Job: Copy the material word for word, starting with the line that contains "Uncheck the Mov Avgs checkbox" and ending with the final line of the material. Leave out the pictures.

* START *

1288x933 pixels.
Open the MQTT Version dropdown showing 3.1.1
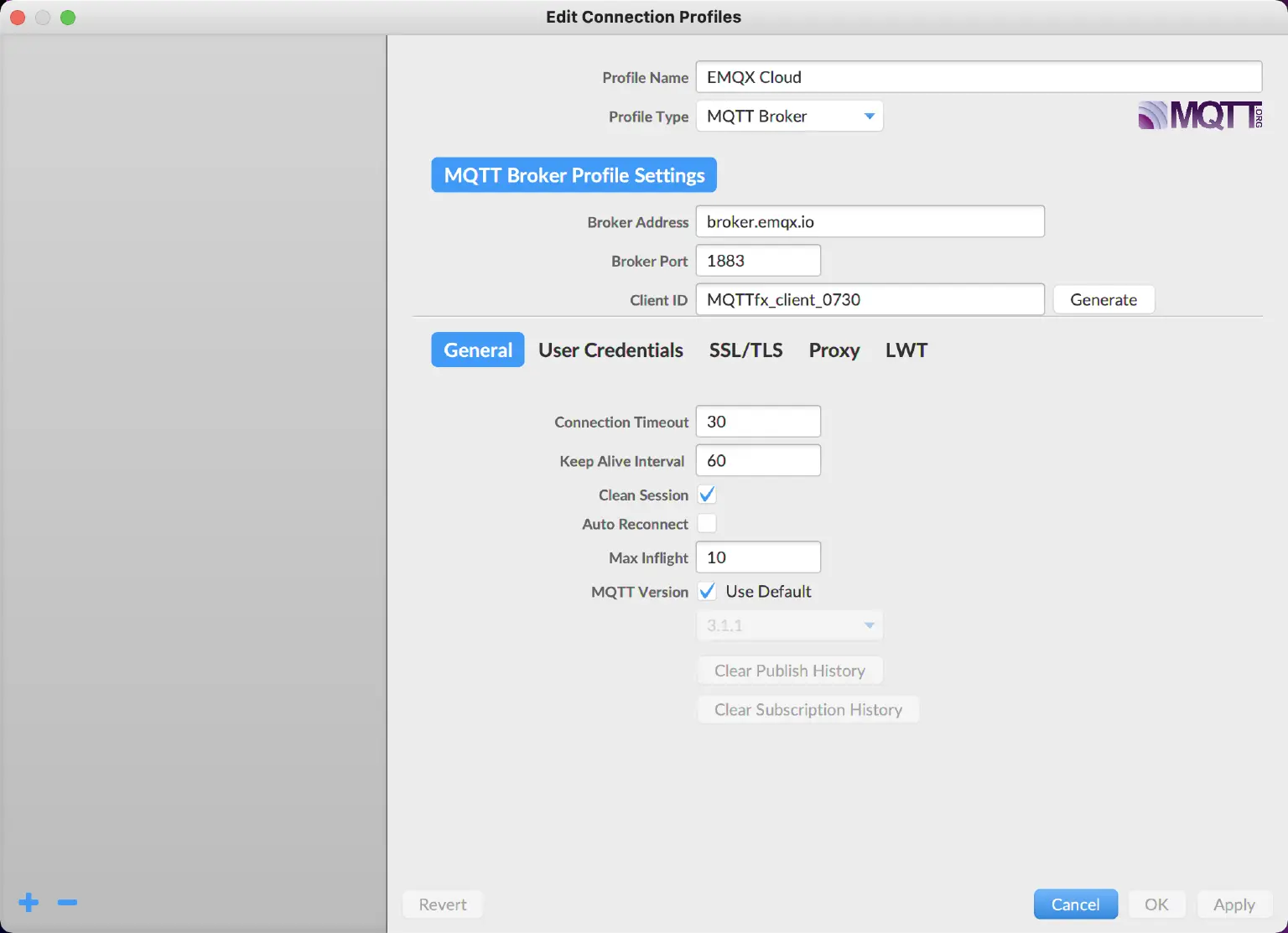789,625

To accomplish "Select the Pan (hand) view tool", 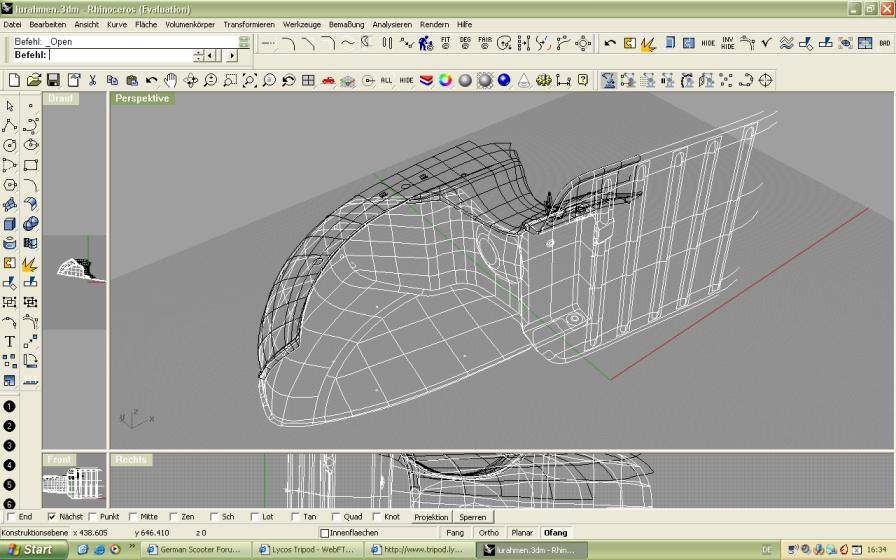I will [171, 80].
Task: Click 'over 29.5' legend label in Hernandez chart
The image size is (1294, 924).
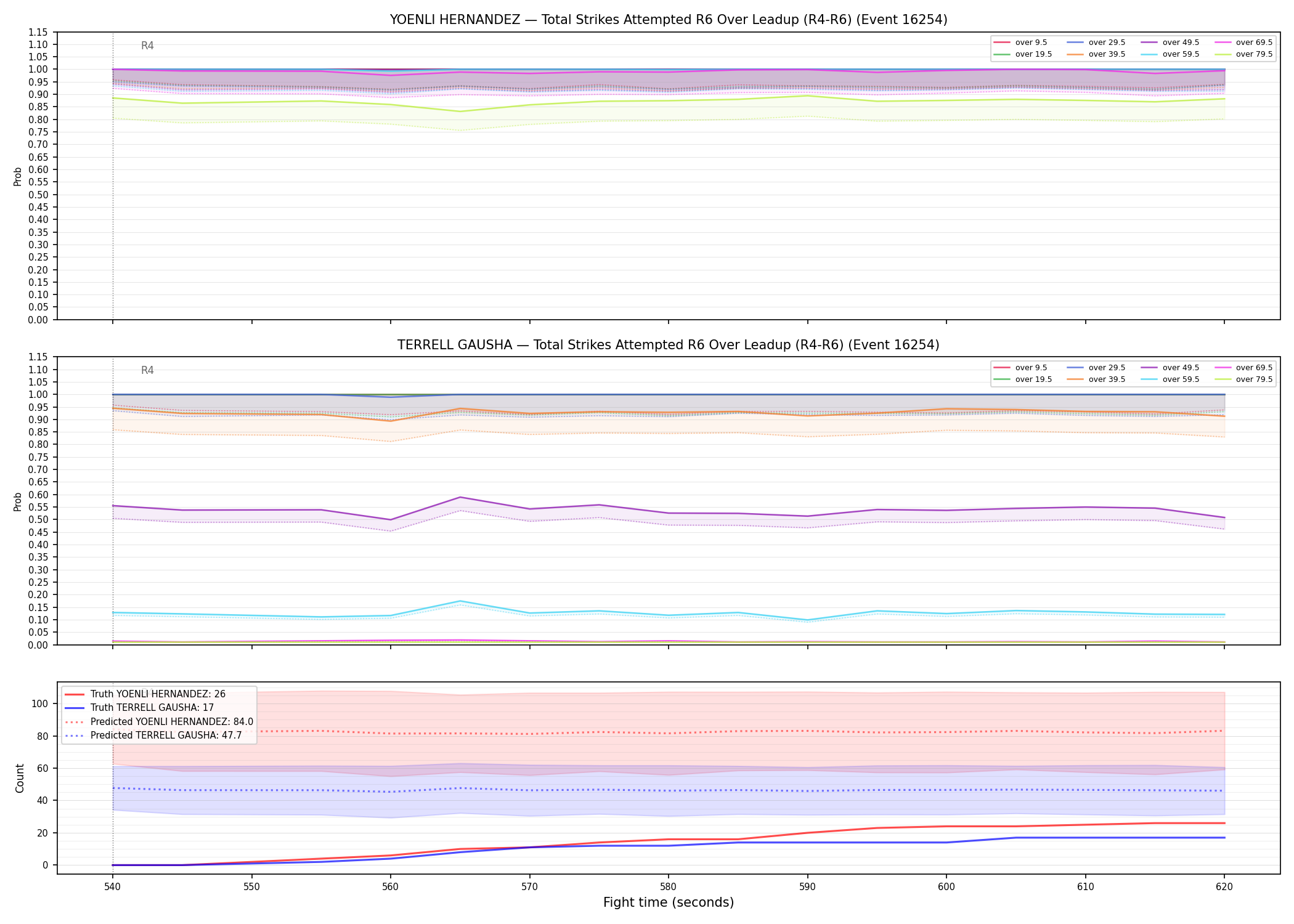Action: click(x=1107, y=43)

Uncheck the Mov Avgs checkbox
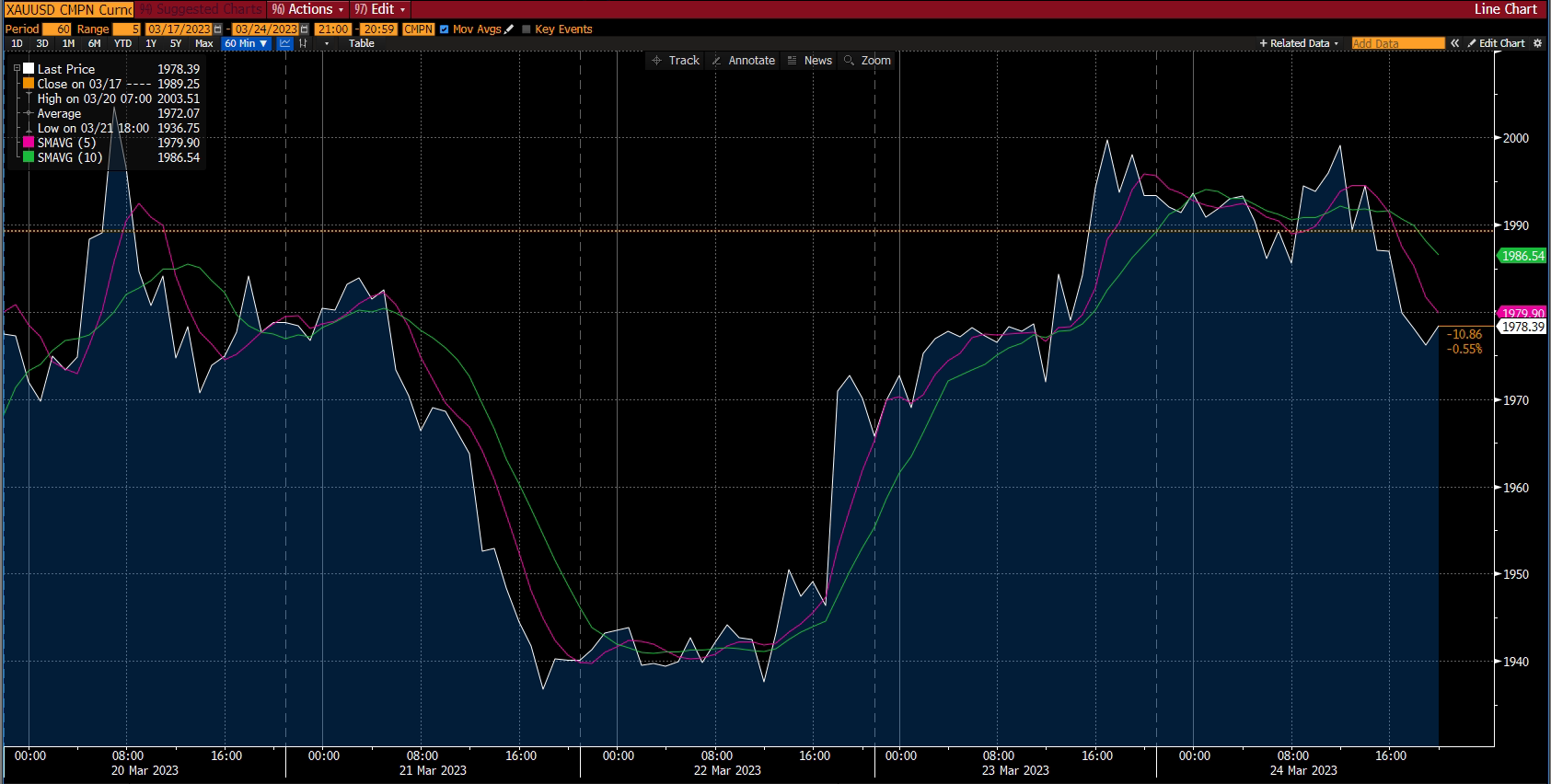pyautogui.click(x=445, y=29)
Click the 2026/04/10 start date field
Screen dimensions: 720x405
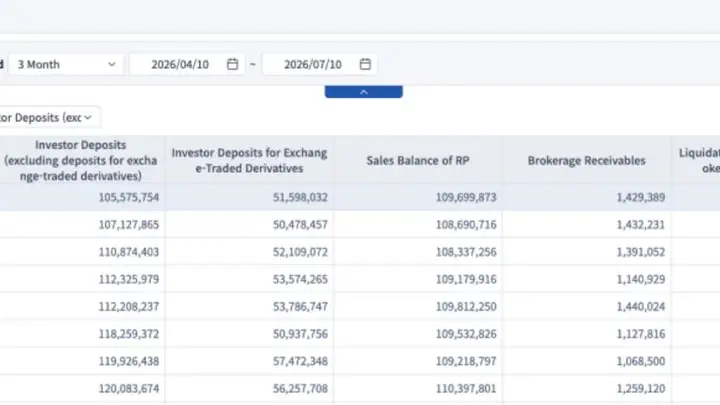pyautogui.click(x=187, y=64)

* END *

Full solution:
Uncheck the Mov Avgs checkbox
pyautogui.click(x=445, y=29)
Click the 2026/04/10 start date field
Screen dimensions: 720x405
pyautogui.click(x=187, y=64)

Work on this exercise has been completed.